### Tasks and exercises
A – According to the news report, what did the autopsy show as Edwards's cause of death?
B – Transcribe the news report, starting with "Drew Manning Edwards" and going on through "to handcuff him.".
C – List every substance that the news report says the toxicology report found in Edwards's system.
═══ Passage
MAQUOKETA, Iowa -- After a three-month-long investigation, it's been determined that a man who died in police custody suffered a heart attack, and the actions of the officers involved were deemed reasonable.
Drew Manning Edwards died on June 15 during a struggle with police who were trying to take him into custody, according to a review by Muscatine County Attorney Alan Ostergren.
Ostergren said a review of documents and body footage showed that Edwards was refusing to cooperate with a Jackson County deputy and a Maquoketa Police officer who were trying to arrest him for assault. Law enforcement spent more than 10 minutes trying to reason with Edwards; Ostergren said Edwards was not responding rationally and that's when police tried to handcuff him.
Edwards ram from the officers; one of them fired their taser two times, said Ostergren, but they didn't affect Edwards. The officers wound up tackling Edwards to gain control over him. The three continued to struggle. With Edwards lying on his stomach, the deputy was straddled over his legs and the officer had Edwards' head between his legs.
Ostergren said Edwards was trying to throw the deputy and officer off of him, but they were able to handcuff one of his wrists.
"The officer and deputy were essentially at a stalemate with Mr. Edwards," said Ostergren. "It was obvious from the body-worn camera footage that it took all of their physical effort to prevent Mr. Edwards from throwing them off or gaining control of the handcuff on his left wrist."
They called for backup, and someone assisting was able to cuff Edwards' other wrist, read the review. At that point, body camera footage appears to show that Edwards stopped struggling and stopped breathing. An ambulance was on scene and personnel tried to revive him. Edwards was pronounced dead at a local hospital.
An autopsy showed that he died from cardiac arrest. A toxicology report showed that he had meth, ecstasy and marijuana in his system.
Ostergren said the officer and deputy had probable cause to arrest Edwards from the assault he was originally accused of and from when Edwards tried to run from the scene.
"The officer and deputy had the right to use that level of reasonable force necessary to complete the arrest and to defend them from harm from Mr. Edwards' resistance," he said. He continued to say that there was no evidence to show that what they did was unreasonable.
"Mr. Edwards' resistance to a lawful arrest led directly to his death," said Ostergren.
══════
═══ Data excerpts
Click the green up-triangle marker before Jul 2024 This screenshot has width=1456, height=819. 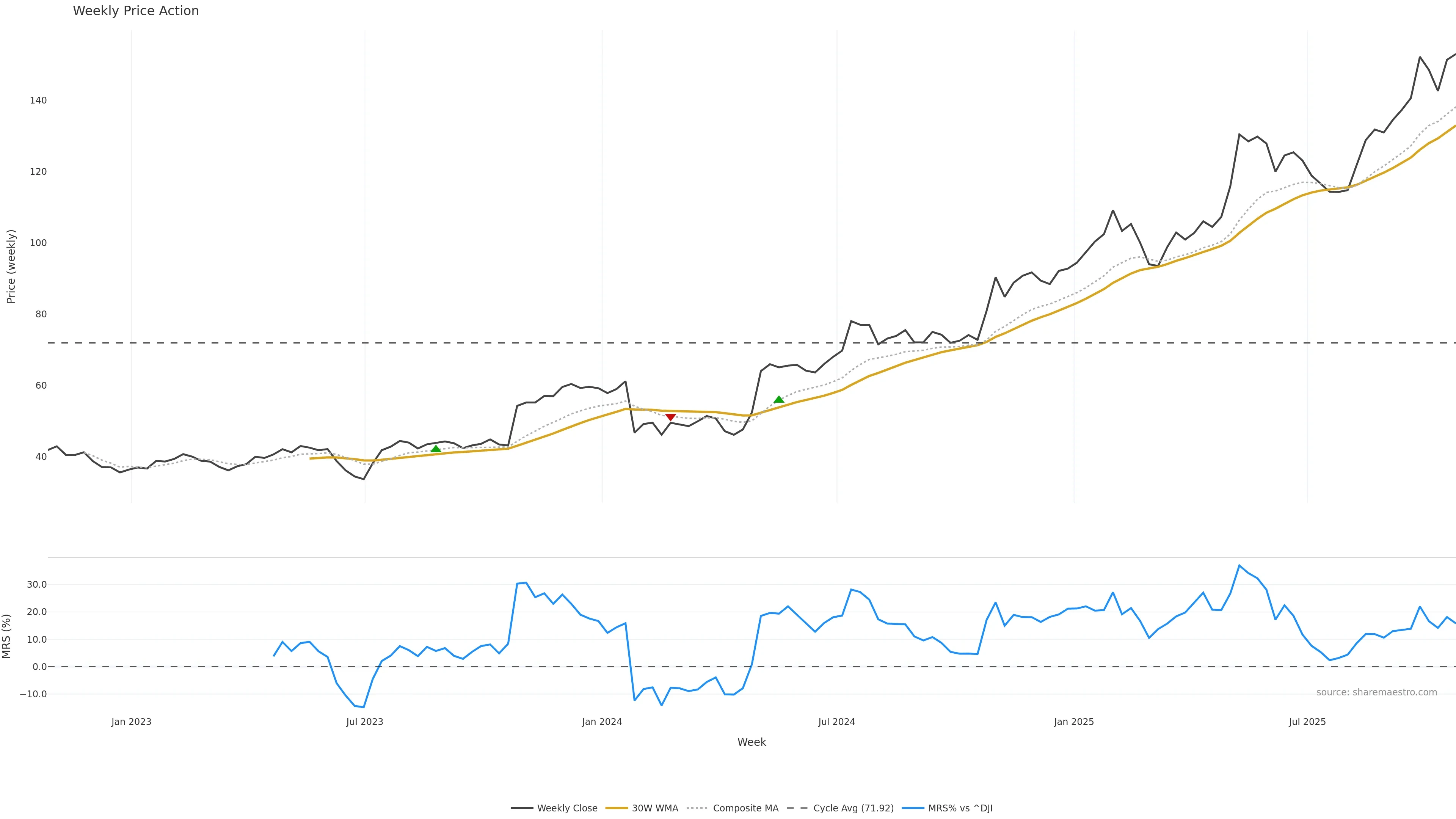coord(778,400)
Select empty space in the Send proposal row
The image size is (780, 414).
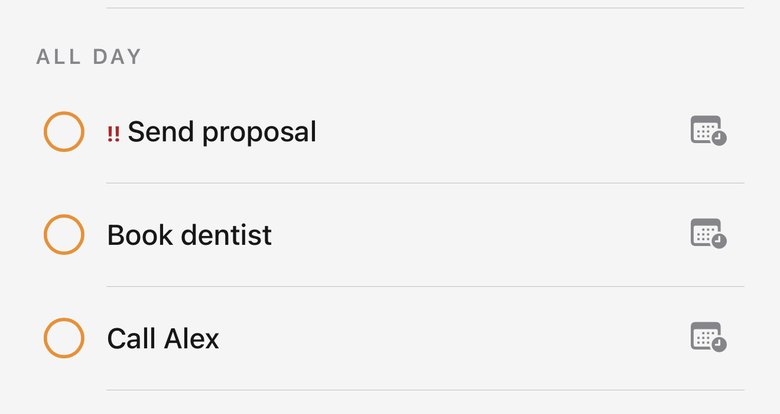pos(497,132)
══════
═══ Data excerpts
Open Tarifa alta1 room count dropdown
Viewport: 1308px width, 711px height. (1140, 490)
══════
### Answers to the tasks
A – Cardiac arrest.

B –
Drew Manning Edwards died on June 15 during a struggle with police who were trying to take him into custody, according to a review by Muscatine County Attorney Alan Ostergren.
Ostergren said a review of documents and body footage showed that Edwards was refusing to cooperate with a Jackson County deputy and a Maquoketa Police officer who were trying to arrest him for assault. Law enforcement spent more than 10 minutes trying to reason with Edwards; Ostergren said Edwards was not responding rationally and that's when police tried to handcuff him.

C – Meth, ecstasy, and marijuana.